There exist three types of silk:
- Domesticated silk which is the most uniform;
- Tussah silk obtained from worms which live in their natural state, characterized by threads which are large and irregular
- Double or shantung silk which comes from a natural phenomenon where two silk worms spin the same cocoon together.

Silk is the softest and most subtle of fibers, cool in the summer and warm in the winter and characterized by a special luminosity.

The cultivation of linen is very ancient and in fact seems to have been the first textile fiber used by man. It is extracted from the plant linum usitatissimum that is ground after shredding.

It is a grassy plant of the Linacee family with pale blue flowers and encapsulated fruit. The dry stalk is soaked in water for several days to harvest the textile fiber.

Linen, after silk, is the longest fiber. It's yarn is not particularly subtle and is irregular to the touch, however it is cool and pleasing on the skin.

Wool is a textile fiber obtained from coat of sheep and other mammals such as vicunas, camels, mohair goats and angora cats. The fiber most commonly used is that of sheep.
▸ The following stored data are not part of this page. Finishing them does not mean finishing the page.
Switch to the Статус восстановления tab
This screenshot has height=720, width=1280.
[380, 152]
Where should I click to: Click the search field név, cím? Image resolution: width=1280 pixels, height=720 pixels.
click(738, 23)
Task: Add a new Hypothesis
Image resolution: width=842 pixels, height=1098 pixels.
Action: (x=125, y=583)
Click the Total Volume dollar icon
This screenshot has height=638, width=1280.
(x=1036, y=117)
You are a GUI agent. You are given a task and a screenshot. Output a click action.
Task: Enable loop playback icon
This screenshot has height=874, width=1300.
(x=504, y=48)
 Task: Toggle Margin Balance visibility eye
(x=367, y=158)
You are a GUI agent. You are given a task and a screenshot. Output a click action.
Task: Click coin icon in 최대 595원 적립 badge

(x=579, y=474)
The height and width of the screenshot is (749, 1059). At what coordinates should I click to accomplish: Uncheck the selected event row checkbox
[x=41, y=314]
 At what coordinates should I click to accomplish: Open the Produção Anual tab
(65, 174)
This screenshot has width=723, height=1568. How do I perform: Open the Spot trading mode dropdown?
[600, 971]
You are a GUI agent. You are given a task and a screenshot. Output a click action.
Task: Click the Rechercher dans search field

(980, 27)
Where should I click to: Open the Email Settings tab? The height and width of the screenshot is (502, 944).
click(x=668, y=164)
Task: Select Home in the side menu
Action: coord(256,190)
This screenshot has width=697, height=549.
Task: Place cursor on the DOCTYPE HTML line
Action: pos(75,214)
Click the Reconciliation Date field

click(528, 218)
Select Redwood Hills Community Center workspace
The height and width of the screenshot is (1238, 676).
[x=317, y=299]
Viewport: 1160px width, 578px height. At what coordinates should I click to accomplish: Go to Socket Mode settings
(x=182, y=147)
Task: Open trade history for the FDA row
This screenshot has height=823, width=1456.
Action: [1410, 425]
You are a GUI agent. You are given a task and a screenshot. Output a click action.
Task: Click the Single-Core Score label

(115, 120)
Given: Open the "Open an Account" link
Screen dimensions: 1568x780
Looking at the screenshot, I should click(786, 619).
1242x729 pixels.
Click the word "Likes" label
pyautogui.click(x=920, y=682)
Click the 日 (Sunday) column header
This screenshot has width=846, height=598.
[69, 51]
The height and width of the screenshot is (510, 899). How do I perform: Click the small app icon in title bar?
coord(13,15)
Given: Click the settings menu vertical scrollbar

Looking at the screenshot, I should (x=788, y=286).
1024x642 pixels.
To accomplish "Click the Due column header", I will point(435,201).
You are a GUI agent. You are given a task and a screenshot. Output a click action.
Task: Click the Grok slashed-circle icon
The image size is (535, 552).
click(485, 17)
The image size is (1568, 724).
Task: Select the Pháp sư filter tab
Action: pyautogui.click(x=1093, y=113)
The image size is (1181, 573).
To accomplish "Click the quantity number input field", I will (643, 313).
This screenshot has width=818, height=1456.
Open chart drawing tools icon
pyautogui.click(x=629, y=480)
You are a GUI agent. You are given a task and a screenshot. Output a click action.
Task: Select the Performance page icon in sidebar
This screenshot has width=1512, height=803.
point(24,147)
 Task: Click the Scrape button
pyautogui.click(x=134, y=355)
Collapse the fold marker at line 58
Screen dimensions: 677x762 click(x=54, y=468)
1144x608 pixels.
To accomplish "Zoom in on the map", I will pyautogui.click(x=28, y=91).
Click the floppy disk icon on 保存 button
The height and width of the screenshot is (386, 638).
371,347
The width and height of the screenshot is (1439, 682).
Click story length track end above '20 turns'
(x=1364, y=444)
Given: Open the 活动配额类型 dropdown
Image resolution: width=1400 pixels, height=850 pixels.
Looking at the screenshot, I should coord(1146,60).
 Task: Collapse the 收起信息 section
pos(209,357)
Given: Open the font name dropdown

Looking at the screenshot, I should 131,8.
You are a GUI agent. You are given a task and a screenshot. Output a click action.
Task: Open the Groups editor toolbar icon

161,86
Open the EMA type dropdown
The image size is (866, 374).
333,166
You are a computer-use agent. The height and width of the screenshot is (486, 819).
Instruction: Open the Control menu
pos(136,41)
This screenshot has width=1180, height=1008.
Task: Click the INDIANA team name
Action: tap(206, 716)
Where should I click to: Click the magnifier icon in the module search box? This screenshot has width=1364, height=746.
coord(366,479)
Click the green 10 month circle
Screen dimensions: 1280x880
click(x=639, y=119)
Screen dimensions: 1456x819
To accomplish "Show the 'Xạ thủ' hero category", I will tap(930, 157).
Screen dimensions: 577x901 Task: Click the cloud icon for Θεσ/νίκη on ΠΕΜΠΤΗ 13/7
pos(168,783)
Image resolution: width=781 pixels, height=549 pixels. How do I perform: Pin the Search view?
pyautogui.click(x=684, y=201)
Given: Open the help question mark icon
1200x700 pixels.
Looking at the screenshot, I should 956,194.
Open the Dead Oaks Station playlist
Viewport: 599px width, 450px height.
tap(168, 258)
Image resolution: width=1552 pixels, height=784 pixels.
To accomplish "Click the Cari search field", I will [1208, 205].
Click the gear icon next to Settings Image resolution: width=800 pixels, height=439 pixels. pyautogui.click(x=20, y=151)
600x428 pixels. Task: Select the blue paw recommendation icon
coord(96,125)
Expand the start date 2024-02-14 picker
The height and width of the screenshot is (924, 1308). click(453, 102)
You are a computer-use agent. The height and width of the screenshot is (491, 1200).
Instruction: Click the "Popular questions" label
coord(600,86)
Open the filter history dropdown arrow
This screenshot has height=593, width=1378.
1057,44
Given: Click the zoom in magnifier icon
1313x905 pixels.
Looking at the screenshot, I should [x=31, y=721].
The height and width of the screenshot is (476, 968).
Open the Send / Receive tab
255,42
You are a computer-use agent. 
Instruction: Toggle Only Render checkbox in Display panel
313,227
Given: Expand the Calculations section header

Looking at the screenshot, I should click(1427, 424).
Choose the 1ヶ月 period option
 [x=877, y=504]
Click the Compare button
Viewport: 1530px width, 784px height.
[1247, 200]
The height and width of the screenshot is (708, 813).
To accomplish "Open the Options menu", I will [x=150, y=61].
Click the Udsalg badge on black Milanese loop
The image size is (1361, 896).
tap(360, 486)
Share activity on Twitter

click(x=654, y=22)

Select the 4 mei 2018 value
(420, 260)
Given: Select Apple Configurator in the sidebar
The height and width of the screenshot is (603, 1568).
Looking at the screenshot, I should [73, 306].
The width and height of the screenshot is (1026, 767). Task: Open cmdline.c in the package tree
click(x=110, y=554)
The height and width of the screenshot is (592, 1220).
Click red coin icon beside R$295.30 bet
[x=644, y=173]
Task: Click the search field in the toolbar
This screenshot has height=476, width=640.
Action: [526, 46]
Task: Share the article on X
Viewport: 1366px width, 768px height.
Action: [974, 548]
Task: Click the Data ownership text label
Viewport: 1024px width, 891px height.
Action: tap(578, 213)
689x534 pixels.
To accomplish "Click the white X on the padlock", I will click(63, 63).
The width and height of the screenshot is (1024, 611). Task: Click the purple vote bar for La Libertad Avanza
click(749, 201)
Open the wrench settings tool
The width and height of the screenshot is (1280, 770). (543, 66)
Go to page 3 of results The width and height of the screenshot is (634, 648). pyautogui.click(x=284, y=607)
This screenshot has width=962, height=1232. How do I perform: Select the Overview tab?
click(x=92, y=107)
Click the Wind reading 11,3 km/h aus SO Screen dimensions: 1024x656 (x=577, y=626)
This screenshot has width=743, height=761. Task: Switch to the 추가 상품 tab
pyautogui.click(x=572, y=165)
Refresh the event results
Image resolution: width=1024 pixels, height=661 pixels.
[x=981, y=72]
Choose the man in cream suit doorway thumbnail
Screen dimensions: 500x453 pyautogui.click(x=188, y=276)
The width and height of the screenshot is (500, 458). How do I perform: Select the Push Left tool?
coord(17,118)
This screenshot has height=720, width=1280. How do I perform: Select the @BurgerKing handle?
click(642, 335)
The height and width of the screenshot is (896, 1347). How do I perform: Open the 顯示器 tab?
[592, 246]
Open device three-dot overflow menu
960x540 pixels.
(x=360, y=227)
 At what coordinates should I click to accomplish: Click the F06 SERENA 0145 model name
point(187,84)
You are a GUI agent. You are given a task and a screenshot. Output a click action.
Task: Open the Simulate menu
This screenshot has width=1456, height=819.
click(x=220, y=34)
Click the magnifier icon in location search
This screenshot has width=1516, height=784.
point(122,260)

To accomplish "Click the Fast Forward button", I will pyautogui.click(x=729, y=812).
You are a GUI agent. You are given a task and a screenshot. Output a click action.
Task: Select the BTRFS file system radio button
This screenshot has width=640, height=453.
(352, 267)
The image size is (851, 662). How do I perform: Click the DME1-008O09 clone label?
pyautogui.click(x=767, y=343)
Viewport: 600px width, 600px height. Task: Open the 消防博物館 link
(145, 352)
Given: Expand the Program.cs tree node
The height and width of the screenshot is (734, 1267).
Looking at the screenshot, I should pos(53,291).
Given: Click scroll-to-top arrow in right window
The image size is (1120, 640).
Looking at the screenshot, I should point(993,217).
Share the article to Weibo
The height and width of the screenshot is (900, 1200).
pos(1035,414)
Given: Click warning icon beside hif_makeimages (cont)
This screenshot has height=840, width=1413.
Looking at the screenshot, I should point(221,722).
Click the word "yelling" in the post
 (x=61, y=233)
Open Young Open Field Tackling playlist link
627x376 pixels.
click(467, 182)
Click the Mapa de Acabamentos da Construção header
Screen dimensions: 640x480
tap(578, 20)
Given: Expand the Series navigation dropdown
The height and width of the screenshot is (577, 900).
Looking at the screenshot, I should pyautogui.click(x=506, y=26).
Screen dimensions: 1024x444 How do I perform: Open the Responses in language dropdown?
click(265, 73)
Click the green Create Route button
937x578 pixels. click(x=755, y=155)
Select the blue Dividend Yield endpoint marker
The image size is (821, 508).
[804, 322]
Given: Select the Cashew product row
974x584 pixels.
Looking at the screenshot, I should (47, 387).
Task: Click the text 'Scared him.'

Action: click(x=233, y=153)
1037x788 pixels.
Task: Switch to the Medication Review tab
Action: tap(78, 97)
Sheep's wool can be differentiated by various types according to the species of animal and the part of the body from which it is taken.
Its capacity to be spun into yarn is influenced primarily by the length, the curl, the elasticity and the fineness. The quality instead is influenced by the species, the breeding and the color.

Shearing is followed by the separation of the flocks of wool from the back, sides and the neck, more fine and uniform than that which comes from the legs which is less valuable. The flocks are beaten to remove impurities and then washed. After drying the wads of wool are examined, carded, spun into yarns and made into fabric. The type of fabric depends on the yarn used and can be combed or carded. The longest fibers are used for combed fabrics and the shorter for carded.

The best quality wool comes from Australia (Merinos, Southdown), Argentina and Uruguay. From Europe comes the Spanish Merinos.

Wool offers many qualities of which one is the capacity to absorb. It has the ability to absorb humidity without feeling wet. It is also a non-conductor and a great insulator from cold and heat; it has a good capacity to resist wrinkling, is elastic and is difficult to tear. It is found in shirts only for particular sports and winter uses.